Describe alternatives you've considered

  1. Do nothing. Force users to use resolutions.

    The resolutions escape hatch is a workaround for this issue.

    There are two problems:

    1. Transitive dependents are responsible for resolutions. package-a can't programatically do anything to ensure that dependent-project has the correct resolutions field, but will be inevitably blamed when installation fails without one.

    2. It puts version management for private packages in a different place (resolutions) than for public ones (dependencies). It's likely that someone will forget to keep them in sync, letting one contain stale data. It's also a source for confusion.

  2. Support ${ arbitrary js expression } within the format

    Nice because it looks like a template string, but adds too much complexity.

    It's hard to format a JavaScript expression to fit in a JSON string. It also poses too many questions about which values will be in scope and how they will be sandboxed.

  3. Support any key from package.json

    One alternative to ${} would be to disallow any expression, but support any path in a package.json.

    Chosing a syntax could be difficult; anything other than ${} would need to be learned. ${} affords that it supports arbitrary whitespace and expressions, which would likely not be the case here.

    More broadly, it's unclear what keys beyond name and version might be useful. Starting with the valuable keys doesn't preclude us from adding more powerful formatting later, but does avoid yakshaving to include potentially-unneeded details in an already niche feature.

  4. A plugin

    Since pack is a plugin, its functionality could be replaced with a plugin.

    A fork is ugly. People and tools would need to know to use the fork instead of the original.

    A sandwich plugin is also an option - trying to handle workspace before pack does, and then remember to restore workspace after pack finishes.

    This solution is needlessly complex and fragile. What happens if the process is aborted before the sandwich has cleaned itself up? How do we ensure that the hooks run in the right order?

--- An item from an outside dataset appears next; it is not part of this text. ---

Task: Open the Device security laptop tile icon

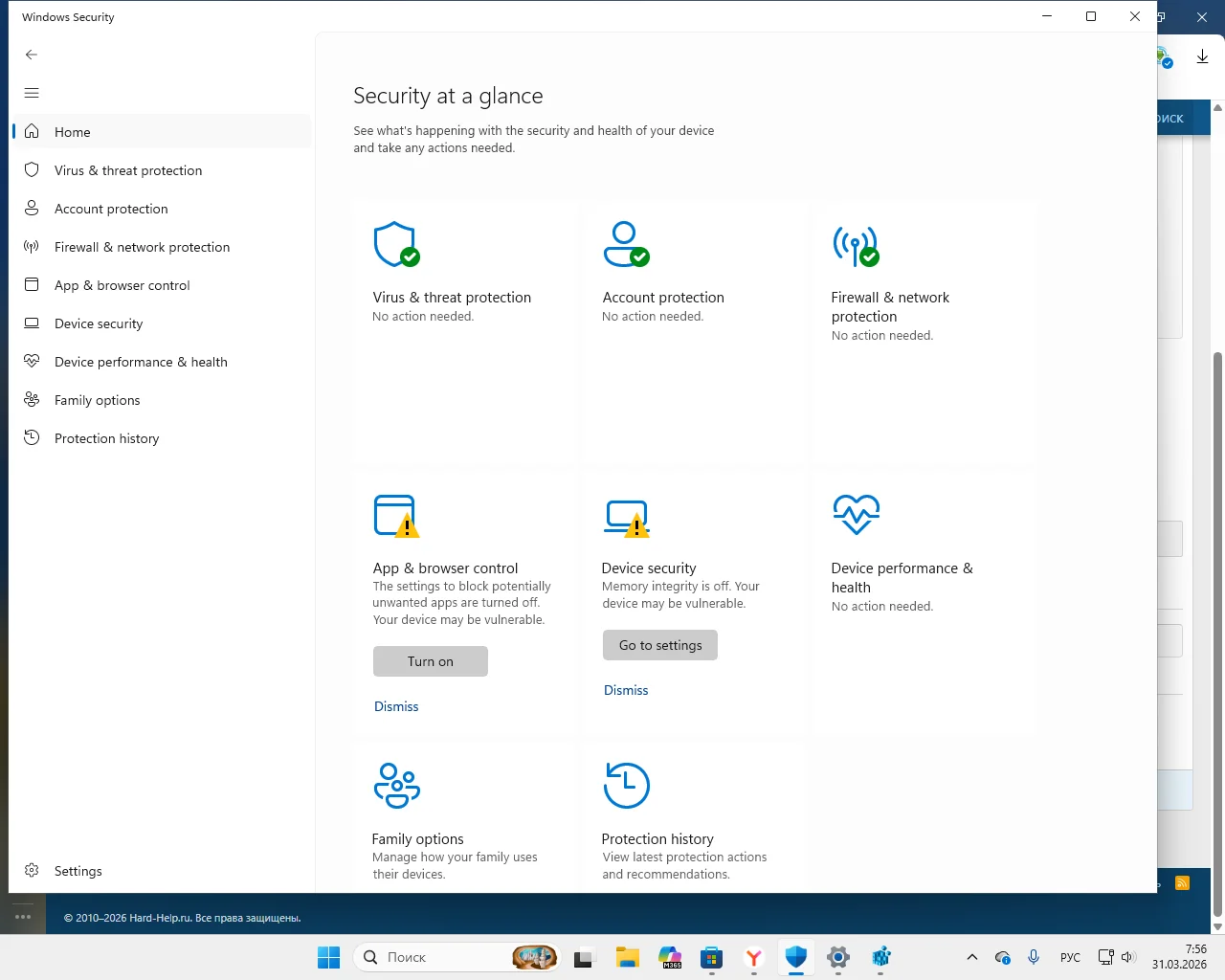Action: (x=626, y=517)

appsforartists commented 1 year ago

It's come to my attention that scanning for and squatting on private packages in public registries is being publicized as an attack called dependency confusion.

gitpkg+yarn users are particularly vulnerable due to this issue.

Imagine that again that some-project depends on package-a and package-b with git URLs, and that package-a depends on package-b via workspace:. If package-b isn't published on NPM, this works today, as the root instance of package-b fulfills package-a's import {} from 'package-b'.

However, at any point, an attacker could discover that package-b is used privately and publish an evil package-b to NPM. All of a sudden, unbeknownst to the private users, the evil clone is being downloaded alongside package-a, because there is no way for the publisher to control how workspace: schemas are resolved by yarn pack.

Would you accept a PR implementing protocolFormat (as described above) to resolve this?

arcanis commented 1 year ago

the evil clone is being downloaded alongside package-a

Why? If package-a uses workspace:, then Yarn will use whatever the project provides, and not download it from anywhere.

appsforartists commented 1 year ago

If package-a has workspace: in its package.json, yarn pack will resolve that to a specific version number and mint that number into the tarball.

Therefore:

The proposed resolution (teaching yarn pack how to write the correct version schema for private dependencies) ensures that the public package is never incorporated, even if the containing project doesn't set resolutions.